Union fury at Asda ‘fortune’
Jump in profits sparks anger at contract changes
ASDA was accused of “making a fortune on the backs of its loyal workforce” after it posted a 13 per cent jump in profits.
Newly published accounts showed the supermarket giant made almost £805million last year. Nine bosses got nearly £12million between them in pay and share-based rewards. Its chief executive is Roger Burnley.
The accounts were published on the day fresh protests were staged at Asda stores across the UK over a controversial new employment contract for workers.
It will see Asda workers’ hourly rate rise to £9 but they will lose their paid breaks. Staff who don’t sign by November 2 risk being sacked.
Accounts for Asda Group Ltd at Companies House revealed revenues rose 3.1 per cent to just under £23billion last year, with profits up from £712.6million in 2017.
They also showed that Asda’s workforce fell by almost 5800 to 150,176 last year.
Gary Carter, national officer at the GMB union, said: “Asda is making a fortune on the backs of its loyal workforce. But instead of rewarding them, bosses are forcing them to choose between signing a brutal contract or getting the sack in time for Christmas. Asda can more than afford to offer dedicated, longserving staff a better deal.”

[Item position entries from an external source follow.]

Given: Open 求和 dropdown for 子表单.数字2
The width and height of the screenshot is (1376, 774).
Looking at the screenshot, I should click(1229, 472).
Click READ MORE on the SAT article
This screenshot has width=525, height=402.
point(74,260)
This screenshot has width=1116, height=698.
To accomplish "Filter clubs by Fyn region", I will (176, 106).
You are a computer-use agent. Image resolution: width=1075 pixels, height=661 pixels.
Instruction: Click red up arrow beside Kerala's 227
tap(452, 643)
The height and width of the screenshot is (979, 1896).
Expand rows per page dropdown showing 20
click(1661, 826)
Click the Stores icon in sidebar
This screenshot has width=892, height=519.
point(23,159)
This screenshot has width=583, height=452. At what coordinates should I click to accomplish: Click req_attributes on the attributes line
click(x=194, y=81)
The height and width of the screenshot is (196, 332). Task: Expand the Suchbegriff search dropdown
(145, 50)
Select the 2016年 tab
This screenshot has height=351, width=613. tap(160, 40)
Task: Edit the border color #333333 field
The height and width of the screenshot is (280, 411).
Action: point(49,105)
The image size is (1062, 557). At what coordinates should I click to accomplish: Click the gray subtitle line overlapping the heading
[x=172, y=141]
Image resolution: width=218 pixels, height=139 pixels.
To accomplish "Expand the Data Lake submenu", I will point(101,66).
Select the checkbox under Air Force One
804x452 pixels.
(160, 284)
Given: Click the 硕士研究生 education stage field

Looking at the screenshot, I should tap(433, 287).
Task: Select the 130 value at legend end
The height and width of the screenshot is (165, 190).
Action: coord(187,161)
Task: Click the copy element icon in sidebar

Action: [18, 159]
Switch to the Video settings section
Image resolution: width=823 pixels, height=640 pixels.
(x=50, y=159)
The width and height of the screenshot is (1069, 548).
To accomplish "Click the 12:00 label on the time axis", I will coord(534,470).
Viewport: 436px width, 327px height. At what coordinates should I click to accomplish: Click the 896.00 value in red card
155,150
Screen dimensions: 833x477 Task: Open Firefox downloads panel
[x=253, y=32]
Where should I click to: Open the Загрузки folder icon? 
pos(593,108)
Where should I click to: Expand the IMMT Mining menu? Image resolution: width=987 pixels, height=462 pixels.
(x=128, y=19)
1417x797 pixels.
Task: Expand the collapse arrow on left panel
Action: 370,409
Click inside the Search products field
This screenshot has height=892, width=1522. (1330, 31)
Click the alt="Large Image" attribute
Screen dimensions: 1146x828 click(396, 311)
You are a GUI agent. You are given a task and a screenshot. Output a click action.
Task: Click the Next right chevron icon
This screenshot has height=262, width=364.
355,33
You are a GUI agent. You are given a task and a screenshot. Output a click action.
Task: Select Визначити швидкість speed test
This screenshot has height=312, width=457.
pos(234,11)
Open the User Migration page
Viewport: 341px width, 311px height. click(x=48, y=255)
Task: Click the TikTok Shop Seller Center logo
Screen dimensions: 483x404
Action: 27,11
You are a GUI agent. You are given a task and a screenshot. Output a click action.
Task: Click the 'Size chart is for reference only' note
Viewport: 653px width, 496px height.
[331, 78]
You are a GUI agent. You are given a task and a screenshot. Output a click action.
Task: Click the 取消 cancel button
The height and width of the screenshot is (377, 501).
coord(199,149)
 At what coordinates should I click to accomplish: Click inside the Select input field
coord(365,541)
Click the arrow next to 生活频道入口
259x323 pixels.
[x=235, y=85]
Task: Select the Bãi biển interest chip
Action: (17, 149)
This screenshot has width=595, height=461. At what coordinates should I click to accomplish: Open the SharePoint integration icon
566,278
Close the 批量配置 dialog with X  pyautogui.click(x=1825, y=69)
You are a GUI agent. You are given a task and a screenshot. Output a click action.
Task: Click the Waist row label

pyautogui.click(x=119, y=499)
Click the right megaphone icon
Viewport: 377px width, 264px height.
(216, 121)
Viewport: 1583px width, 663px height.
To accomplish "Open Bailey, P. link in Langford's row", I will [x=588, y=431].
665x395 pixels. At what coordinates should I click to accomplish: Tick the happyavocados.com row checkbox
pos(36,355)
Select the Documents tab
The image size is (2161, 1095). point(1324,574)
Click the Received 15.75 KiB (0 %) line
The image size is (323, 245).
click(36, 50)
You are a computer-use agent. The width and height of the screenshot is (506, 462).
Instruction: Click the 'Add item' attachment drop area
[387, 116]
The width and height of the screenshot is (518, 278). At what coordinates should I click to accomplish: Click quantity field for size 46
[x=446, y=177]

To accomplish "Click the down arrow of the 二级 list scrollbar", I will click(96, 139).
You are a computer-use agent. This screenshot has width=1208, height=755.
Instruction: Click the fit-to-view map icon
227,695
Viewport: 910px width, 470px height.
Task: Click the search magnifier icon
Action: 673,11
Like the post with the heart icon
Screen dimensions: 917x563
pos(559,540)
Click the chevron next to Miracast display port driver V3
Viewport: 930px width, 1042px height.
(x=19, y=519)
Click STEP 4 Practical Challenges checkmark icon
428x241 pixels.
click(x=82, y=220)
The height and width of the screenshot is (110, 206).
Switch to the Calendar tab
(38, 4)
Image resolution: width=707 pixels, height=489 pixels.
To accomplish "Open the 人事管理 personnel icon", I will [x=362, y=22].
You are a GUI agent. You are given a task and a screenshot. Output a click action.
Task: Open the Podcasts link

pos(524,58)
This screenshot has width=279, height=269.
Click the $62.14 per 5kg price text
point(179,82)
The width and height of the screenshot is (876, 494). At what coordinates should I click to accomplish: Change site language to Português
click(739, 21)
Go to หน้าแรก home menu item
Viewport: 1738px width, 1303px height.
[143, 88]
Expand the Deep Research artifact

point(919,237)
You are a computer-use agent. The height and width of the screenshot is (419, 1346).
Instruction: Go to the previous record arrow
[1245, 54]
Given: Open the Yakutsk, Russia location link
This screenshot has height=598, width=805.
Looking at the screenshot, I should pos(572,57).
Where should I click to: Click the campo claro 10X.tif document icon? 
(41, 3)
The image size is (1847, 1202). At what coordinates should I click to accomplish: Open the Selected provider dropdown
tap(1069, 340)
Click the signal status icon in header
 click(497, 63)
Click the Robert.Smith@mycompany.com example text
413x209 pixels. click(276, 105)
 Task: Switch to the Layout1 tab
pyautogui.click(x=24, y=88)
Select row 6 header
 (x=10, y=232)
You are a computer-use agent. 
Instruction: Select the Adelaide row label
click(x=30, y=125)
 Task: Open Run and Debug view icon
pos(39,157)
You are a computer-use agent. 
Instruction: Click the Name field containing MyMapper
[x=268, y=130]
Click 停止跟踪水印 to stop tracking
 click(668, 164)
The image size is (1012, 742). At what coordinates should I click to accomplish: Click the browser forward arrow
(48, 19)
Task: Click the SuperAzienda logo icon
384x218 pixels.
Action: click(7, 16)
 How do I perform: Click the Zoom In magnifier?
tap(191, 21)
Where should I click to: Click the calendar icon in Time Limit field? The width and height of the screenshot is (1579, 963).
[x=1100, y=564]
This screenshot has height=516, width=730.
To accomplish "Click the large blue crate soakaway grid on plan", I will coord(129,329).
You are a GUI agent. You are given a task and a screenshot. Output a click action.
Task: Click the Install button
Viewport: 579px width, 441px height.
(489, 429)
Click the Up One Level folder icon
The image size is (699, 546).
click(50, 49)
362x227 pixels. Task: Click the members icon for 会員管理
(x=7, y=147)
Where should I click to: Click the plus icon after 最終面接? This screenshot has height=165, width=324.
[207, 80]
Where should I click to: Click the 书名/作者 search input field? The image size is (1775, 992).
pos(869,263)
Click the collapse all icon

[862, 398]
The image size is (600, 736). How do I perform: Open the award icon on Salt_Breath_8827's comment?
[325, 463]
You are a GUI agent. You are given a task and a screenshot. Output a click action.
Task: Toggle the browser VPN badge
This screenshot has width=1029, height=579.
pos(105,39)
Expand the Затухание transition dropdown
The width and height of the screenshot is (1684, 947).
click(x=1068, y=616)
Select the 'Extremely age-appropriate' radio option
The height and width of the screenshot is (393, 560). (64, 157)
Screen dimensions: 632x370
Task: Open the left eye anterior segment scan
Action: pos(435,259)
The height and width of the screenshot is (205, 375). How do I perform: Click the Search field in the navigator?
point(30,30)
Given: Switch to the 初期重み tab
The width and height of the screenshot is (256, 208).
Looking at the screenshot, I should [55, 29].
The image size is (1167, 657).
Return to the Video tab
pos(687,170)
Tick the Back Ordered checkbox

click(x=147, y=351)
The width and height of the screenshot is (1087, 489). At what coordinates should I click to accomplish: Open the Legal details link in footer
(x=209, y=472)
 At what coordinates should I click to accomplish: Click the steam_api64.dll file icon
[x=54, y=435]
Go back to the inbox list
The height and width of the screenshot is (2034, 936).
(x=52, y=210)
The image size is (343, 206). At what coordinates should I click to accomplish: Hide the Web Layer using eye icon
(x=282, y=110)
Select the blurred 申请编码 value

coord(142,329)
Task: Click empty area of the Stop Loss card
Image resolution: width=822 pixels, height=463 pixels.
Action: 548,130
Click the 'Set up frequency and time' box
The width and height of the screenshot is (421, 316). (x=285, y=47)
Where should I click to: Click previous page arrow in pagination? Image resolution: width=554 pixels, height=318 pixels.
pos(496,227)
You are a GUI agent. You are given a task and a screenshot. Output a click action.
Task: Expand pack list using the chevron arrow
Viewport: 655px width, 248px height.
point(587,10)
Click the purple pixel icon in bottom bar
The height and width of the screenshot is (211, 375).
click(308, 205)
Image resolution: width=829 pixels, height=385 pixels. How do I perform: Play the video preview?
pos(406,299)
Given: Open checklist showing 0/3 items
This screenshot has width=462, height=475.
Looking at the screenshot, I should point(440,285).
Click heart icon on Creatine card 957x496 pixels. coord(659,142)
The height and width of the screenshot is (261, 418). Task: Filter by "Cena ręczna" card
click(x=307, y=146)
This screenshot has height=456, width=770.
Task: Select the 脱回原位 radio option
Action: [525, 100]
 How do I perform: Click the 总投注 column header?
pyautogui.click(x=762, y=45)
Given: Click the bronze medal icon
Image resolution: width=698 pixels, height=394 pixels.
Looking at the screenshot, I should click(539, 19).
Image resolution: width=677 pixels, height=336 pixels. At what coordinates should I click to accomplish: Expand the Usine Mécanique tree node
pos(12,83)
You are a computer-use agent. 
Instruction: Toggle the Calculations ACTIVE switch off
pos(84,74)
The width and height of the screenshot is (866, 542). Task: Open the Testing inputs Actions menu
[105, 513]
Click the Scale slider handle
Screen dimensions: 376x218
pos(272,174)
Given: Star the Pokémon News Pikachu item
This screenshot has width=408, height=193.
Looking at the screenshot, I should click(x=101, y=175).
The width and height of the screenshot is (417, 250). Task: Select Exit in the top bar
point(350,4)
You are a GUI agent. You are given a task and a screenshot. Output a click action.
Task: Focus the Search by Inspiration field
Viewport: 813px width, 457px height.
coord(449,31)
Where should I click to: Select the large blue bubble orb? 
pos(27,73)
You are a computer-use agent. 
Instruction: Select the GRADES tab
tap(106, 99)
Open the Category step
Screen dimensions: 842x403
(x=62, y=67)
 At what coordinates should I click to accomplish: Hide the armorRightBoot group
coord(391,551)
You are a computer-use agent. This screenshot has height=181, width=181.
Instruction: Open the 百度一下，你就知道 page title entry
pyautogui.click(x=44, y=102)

Asda, owned by US giant Walmart, said directors’ pay was linked to the firm’s performance and that staff shared a bonus. On the contract change, it said: “This contract is about increasing the take-home pay of more than 100,000 retail colleagues through an investment of more than £80million, and ensuring that everyone doing the same job is on the same terms and conditions. The overwhelming majority of our colleagues from across all our stores have signed on to the new contracts.”